Di bufale e bufalari
Che il web sia il mare più pescoso per la cattura dei boccaloni è cosa nota da tempo. Un po’ meno scontato è il modo in cui le bufale si diffondono e acquisiscono la dignità di verità rivelata e indiscutibile. Prendiamo l’ultima: è di qualche giorno fa la notizia, che ha cominciato a diffondersi sotto forma di catena di Sant’Antonio virtuale, secondo la quale il latte pastorizzato potrebbe essere ribollito più e più volte dopo la scadenza (alla temperatura di 190 gradi!), e che quindi la maggior parte dei cartoni reperibili sugli scaffali altro non sarebbero che invenduti sottoposti a tale trattamento. Trattamento legale, sostengono gli anonimi diffusori della notizia, come dimostrerebbero le cifre stampigliate sul fondo del cartone ad indicare il numero di “ribollite” subite dal prodotto.

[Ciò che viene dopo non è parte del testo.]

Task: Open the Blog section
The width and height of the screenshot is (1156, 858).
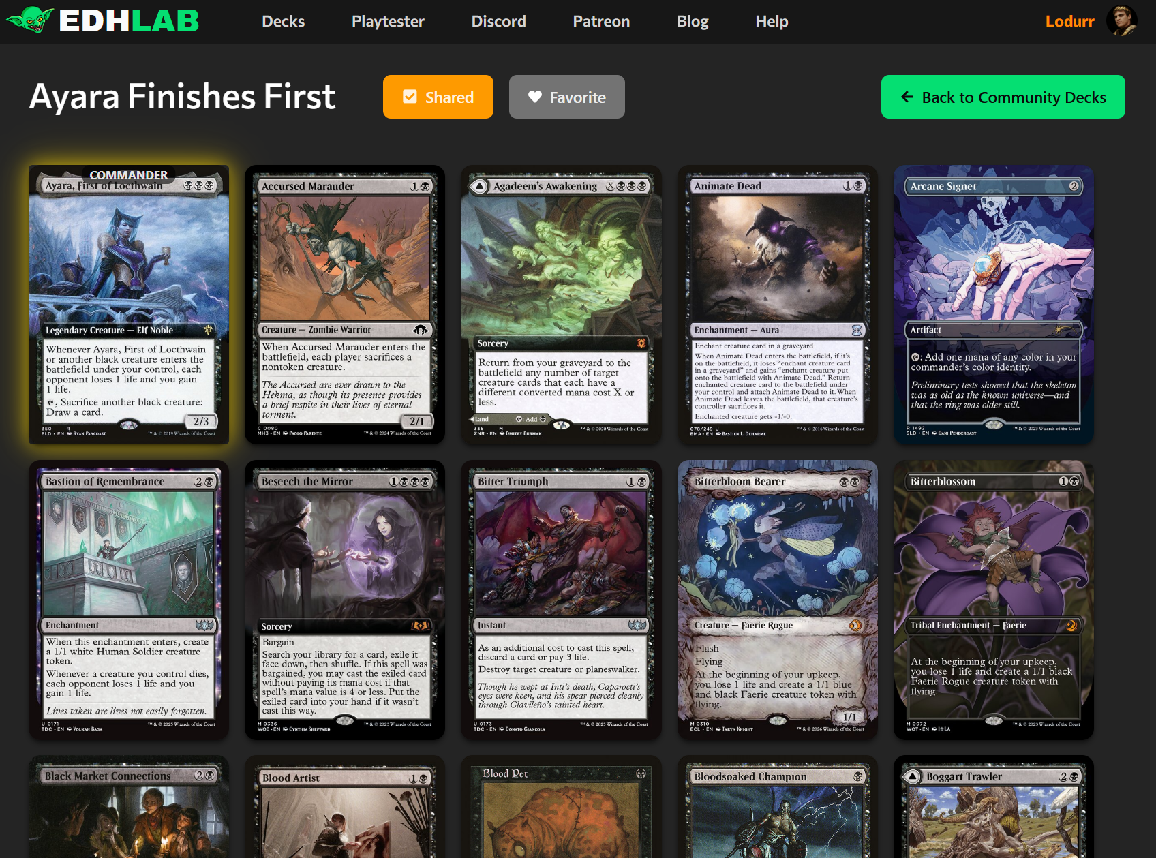Action: (693, 21)
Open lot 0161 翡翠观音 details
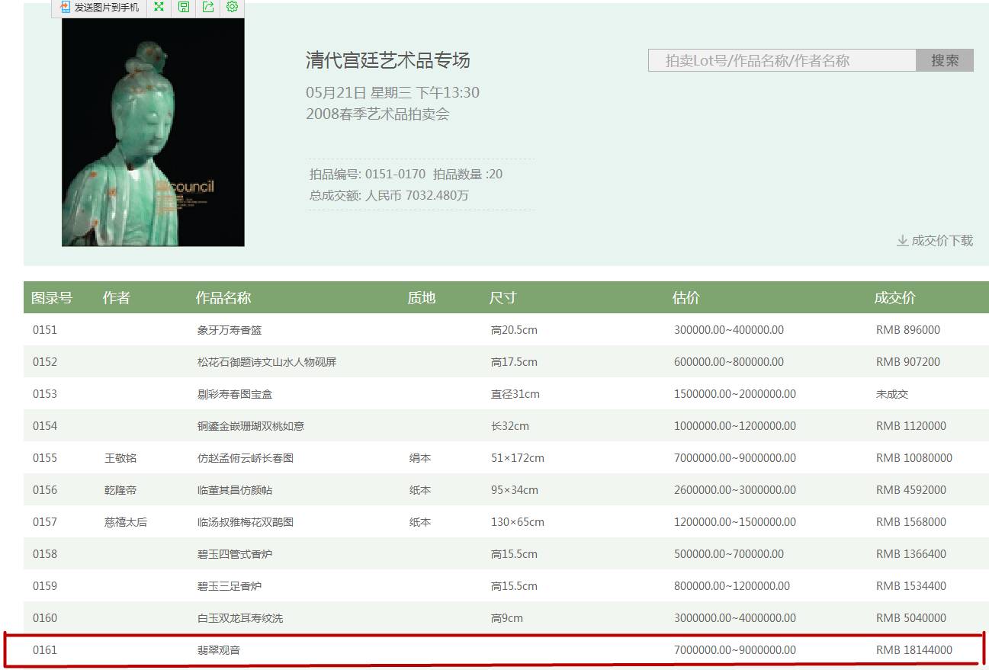This screenshot has width=989, height=670. click(x=220, y=650)
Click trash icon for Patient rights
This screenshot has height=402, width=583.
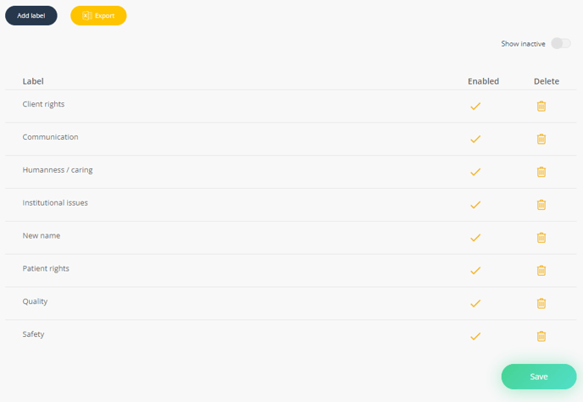coord(541,271)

Finché una scemenza del genere si diffonde via email è tutto nella norma: un po’ meno se la si ritrova su siti a 5 stelle, blogs e forum a uso di mamme e piccini, magazine di tutela del consumatore, o giornali locali in cerca di materiale per riempire spazi vuoti, ovvero da mezzi di informazione che dovrebbero verificare le notizie prima di pubblicarle. E sorprende che non sia il semplice buon senso a far intuire l’inganno (chissà cosa resterebbe del latte se venisse bollito a 190 gradi…), ma che debbano intervenire professori, nutrizionisti e associazioni professionali a spiegare l’arcano, così come è stato spiegato dal Corriere della Sera.
E sorvoliamo sul legittimo sospetto che la bufala in questione sia parte della campagna religiosa contro il latte pastorizzato e in difesa della discutibile (benché ovviamente più che legittima, basta conoscerne i rischi) abitudine di consumare latte crudo, in cui si sono specializzati leghisti, grillini e Petrini.